THE ROLE OF GIRK CHANNELS IN BERGMANN GLIA CELLS

Kir3.1 (GIRK1), a G protein-coupled inwardly rectifying potassium channel, plays a critical role in regulating neuronal excitability by hyperpolarizing the membrane potential and reducing neuronal firing. It is predominantly expressed in neurons throughout the central nervous system. Findings from our laboratory suggest that GIRKs, traditionally characterized as neuronal channels, interact with inwardly rectifying (Kir) channels from other subfamilies, such as Kir4.1, which is expressed in glia cells. This unexpected interaction was examined in a heterologous expression system, revealing that GIRK1 exerts a dominant-negative effect on native Kir4.1 currents.
Notably, recent studies have reported high transcript levels of GIRK1 in cerebellar Bergmann glia. These cells are known to regulate cerebellar homeostasis, guide neuronal migration, and contribute to motor and cognitive processes.

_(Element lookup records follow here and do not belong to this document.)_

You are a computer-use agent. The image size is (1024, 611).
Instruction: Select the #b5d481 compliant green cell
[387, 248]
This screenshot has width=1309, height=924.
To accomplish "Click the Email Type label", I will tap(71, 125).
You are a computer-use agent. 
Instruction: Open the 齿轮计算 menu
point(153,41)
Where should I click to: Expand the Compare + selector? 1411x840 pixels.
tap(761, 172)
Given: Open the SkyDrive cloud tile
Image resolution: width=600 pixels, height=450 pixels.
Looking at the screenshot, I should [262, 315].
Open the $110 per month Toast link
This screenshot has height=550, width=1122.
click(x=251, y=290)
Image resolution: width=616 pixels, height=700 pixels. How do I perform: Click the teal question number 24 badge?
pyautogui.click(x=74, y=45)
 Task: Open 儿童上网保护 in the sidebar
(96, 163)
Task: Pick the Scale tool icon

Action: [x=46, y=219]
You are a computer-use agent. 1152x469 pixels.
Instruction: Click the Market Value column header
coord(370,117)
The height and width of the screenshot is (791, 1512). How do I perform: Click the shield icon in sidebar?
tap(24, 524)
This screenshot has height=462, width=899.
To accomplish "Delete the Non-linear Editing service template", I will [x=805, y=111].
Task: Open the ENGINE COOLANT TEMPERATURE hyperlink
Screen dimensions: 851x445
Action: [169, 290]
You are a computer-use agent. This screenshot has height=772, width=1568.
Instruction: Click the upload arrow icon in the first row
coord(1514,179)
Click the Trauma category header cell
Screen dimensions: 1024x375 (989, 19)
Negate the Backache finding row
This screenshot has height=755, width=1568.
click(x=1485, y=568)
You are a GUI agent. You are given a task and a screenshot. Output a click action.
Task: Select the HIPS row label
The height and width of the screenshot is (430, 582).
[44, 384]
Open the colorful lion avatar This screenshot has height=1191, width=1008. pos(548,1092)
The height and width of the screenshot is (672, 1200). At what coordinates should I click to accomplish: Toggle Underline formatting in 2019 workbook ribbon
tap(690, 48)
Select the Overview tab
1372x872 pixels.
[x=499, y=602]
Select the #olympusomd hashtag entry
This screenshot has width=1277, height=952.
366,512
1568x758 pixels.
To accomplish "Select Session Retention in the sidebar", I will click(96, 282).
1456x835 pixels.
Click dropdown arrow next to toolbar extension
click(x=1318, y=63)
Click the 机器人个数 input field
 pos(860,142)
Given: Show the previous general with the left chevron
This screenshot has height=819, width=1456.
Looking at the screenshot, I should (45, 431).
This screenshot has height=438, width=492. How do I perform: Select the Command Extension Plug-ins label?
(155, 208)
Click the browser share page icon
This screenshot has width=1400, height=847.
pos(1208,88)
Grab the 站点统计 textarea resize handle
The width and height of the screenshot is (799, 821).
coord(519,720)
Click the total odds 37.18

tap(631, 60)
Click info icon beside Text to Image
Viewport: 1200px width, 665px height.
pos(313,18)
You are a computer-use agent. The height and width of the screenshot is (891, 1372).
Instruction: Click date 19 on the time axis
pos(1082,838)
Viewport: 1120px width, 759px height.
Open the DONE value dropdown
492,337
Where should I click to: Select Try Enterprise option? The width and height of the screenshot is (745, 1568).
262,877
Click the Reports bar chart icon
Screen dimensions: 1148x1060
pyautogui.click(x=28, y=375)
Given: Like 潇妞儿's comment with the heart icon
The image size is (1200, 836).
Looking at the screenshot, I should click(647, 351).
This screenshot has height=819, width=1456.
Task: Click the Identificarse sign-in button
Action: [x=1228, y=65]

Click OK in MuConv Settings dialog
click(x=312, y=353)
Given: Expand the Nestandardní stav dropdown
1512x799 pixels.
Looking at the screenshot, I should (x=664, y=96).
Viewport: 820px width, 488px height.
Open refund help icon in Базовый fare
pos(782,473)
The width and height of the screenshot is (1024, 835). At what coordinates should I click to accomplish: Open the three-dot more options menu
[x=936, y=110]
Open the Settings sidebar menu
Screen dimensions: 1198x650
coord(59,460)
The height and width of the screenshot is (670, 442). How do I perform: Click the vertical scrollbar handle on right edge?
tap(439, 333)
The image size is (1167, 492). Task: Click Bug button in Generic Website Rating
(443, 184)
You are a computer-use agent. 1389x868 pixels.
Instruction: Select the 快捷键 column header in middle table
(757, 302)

The emerging evidence points to previously unrecognized roles for GIRK1 in Bergmann glia, potentially reshaping our understanding of their contribution to cerebellar circuitry.
To explore this further, we generated an inducible, cell type–specific knockout mouse line enabling selective deletion of GIRK1 from Bergmann glia. Behavioral analyses revealed a sex-specific phenotype, with altered social behavior and enhanced motor learning observed only in females. Single-cell RNA sequencing further suggested a non–cell-autonomous mechanism, whereby granule cells—closely associated with Bergmann glia—respond to the knockout by upregulating genes related to endoplasmic reticulum stress.
This study aims to elucidate the biological significance of GIRK1 in astrocytes and to define its role in shaping Bergmann glia function, thereby providing new insight into the broader physiological roles of GIRK channels in glial cells.